-------- Provided entries

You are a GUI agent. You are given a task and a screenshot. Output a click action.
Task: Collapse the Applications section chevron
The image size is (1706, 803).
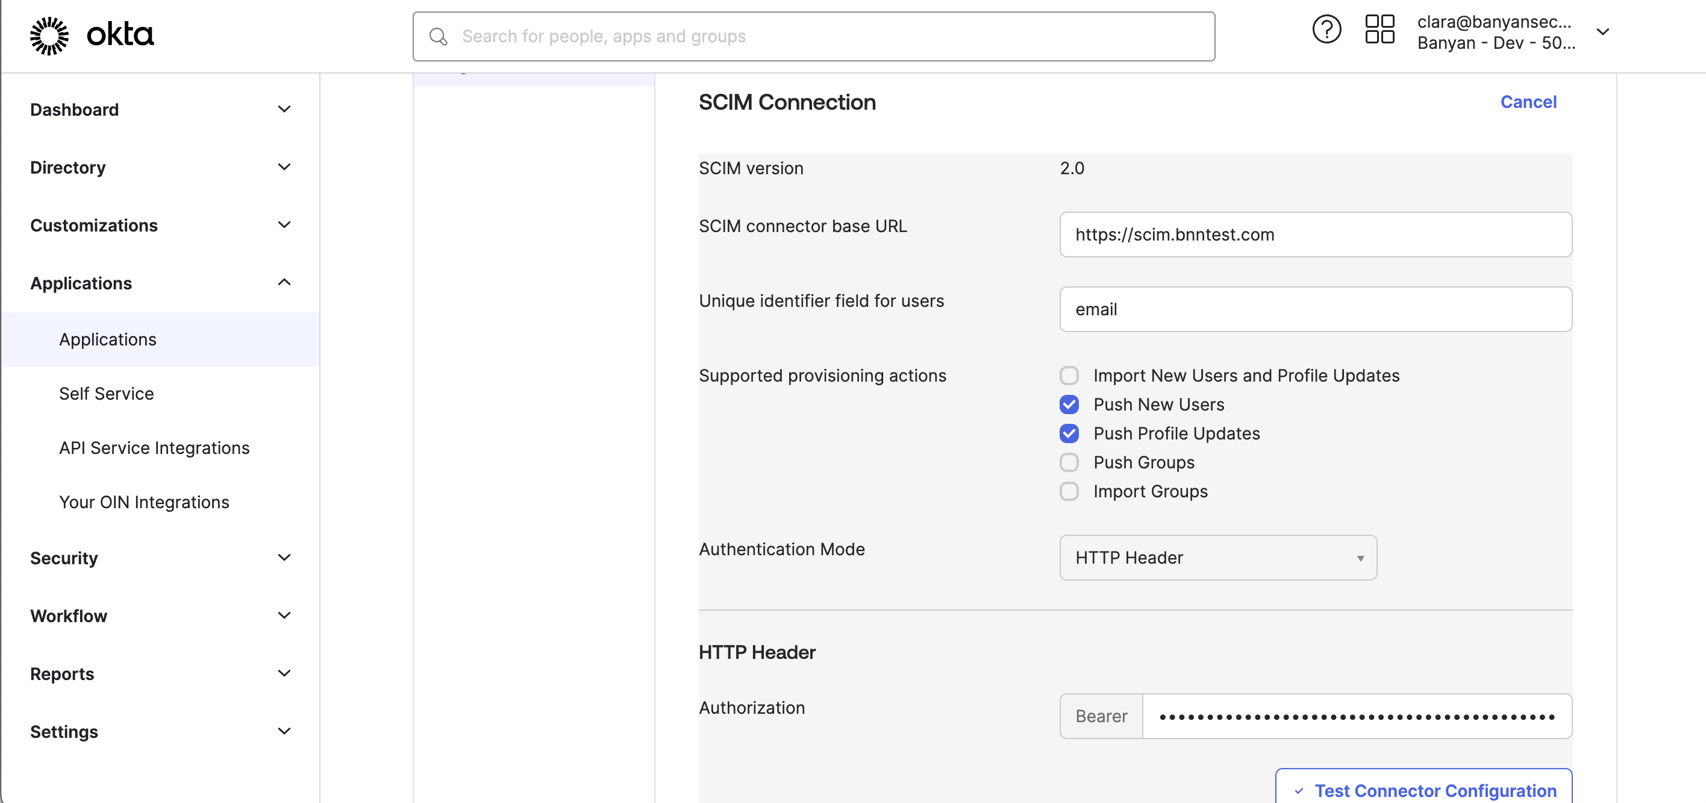click(284, 283)

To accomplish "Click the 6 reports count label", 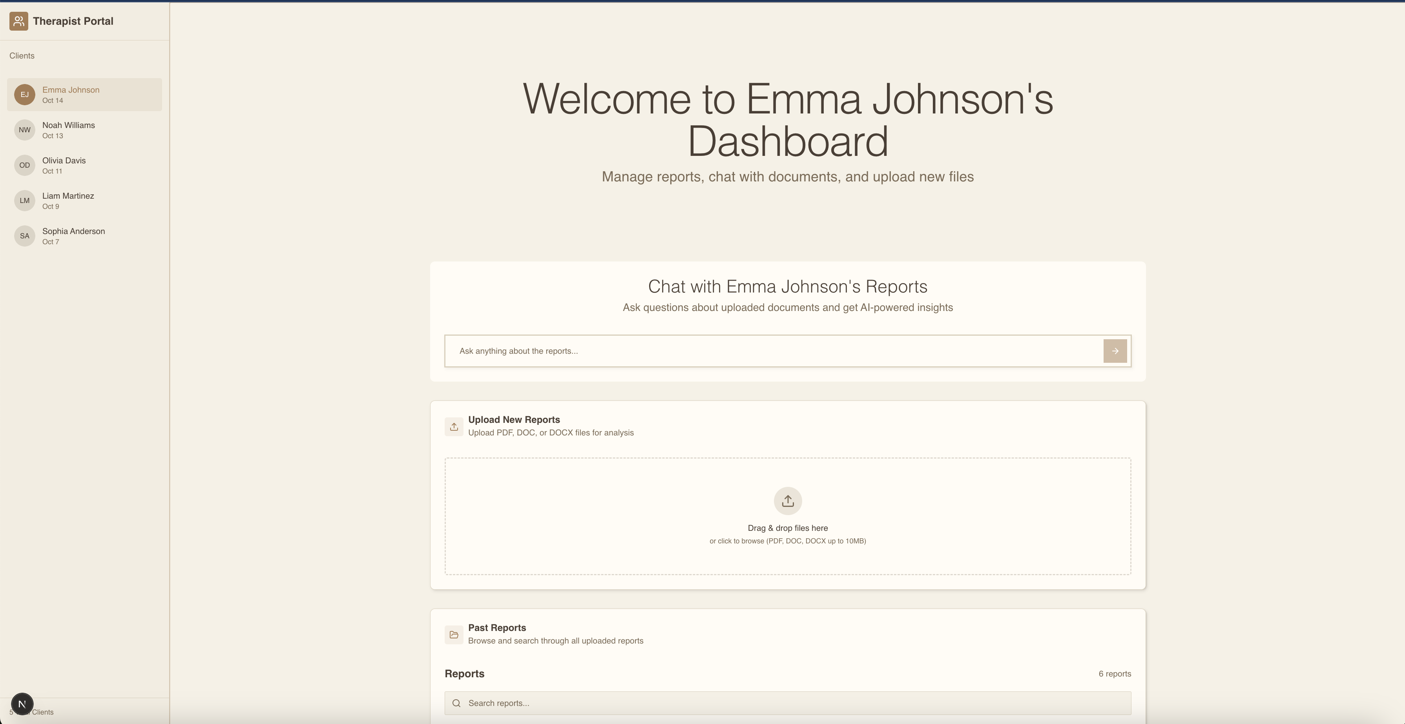I will tap(1114, 674).
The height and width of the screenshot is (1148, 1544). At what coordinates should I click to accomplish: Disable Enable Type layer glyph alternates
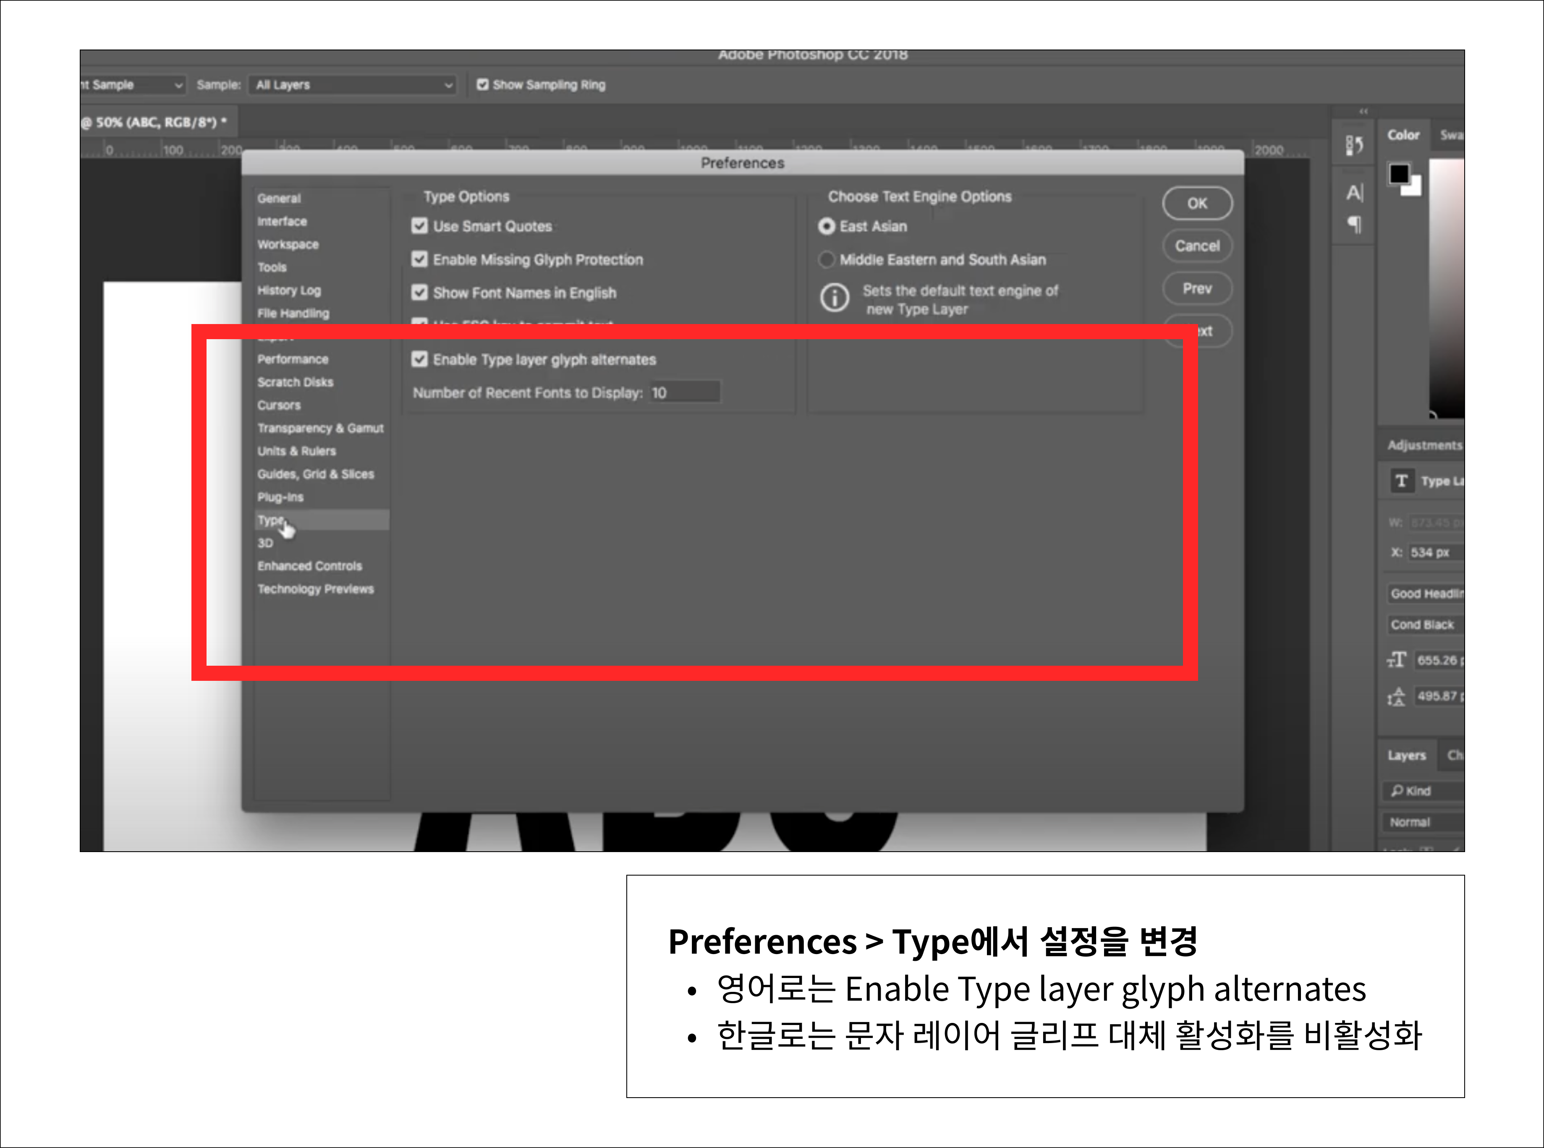[420, 359]
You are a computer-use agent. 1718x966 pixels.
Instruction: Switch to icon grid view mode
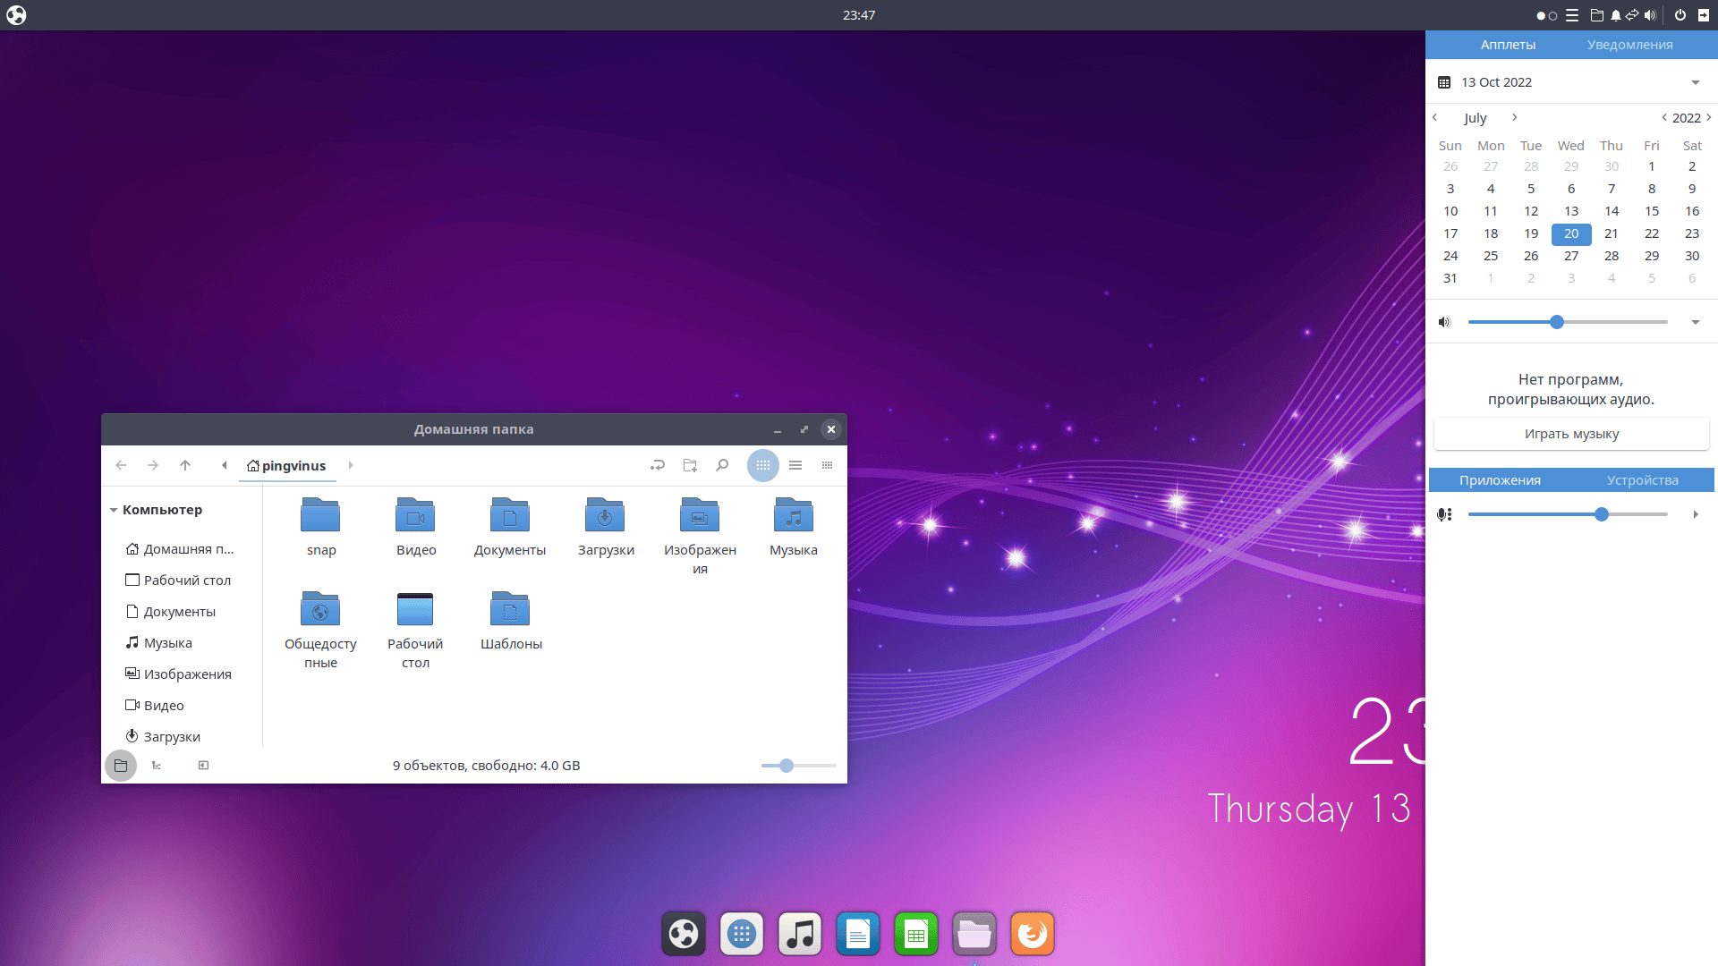pos(762,465)
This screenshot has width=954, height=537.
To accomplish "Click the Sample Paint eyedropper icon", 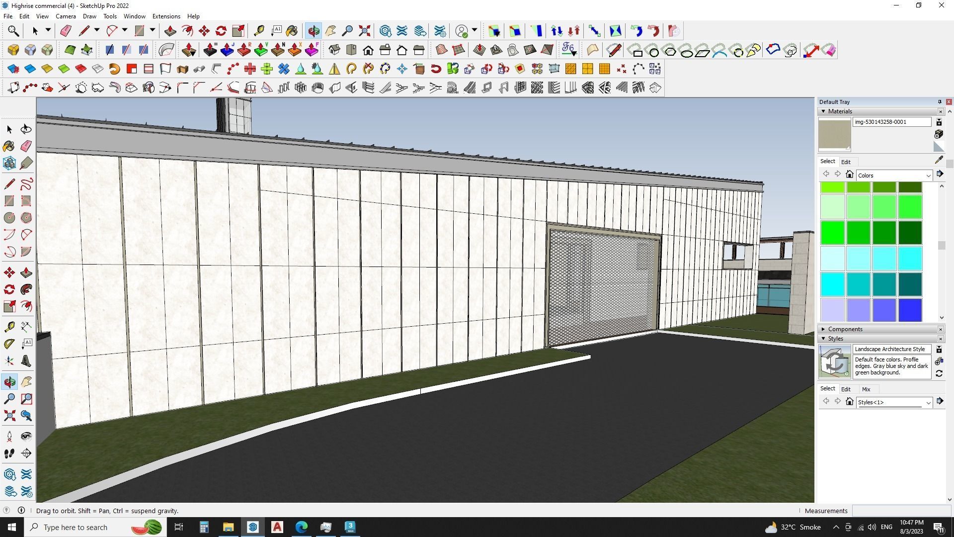I will (x=939, y=160).
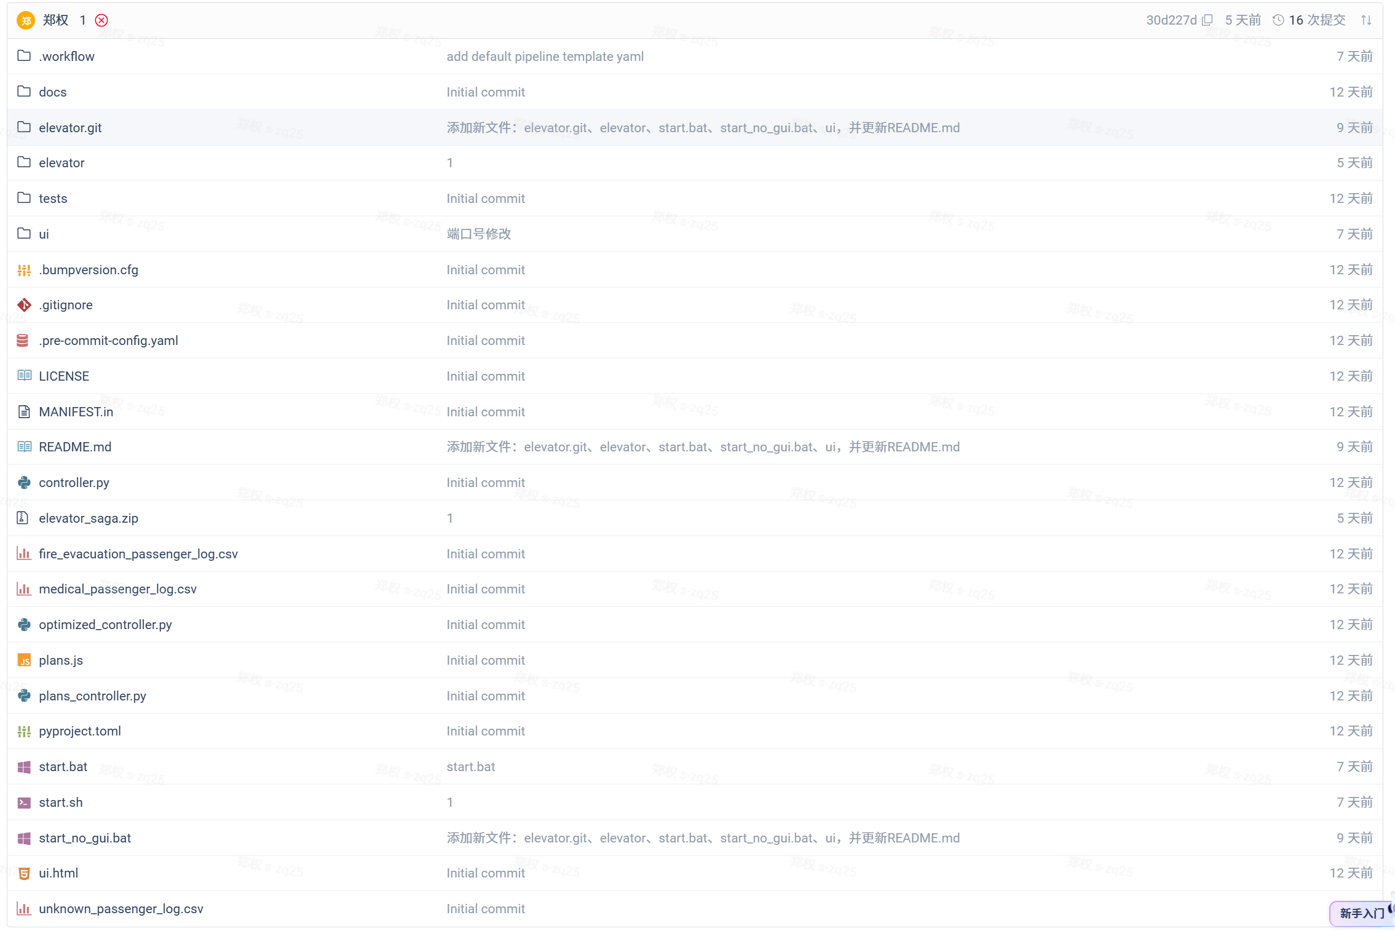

----------------

Work instruction>
Reproduce each line from the data that has "agent" in it.

Completed task>
You are a GUI agent. You are given a task and a screenshot. Output a click action.
You are a computer-use agent. 1718x966 pixels.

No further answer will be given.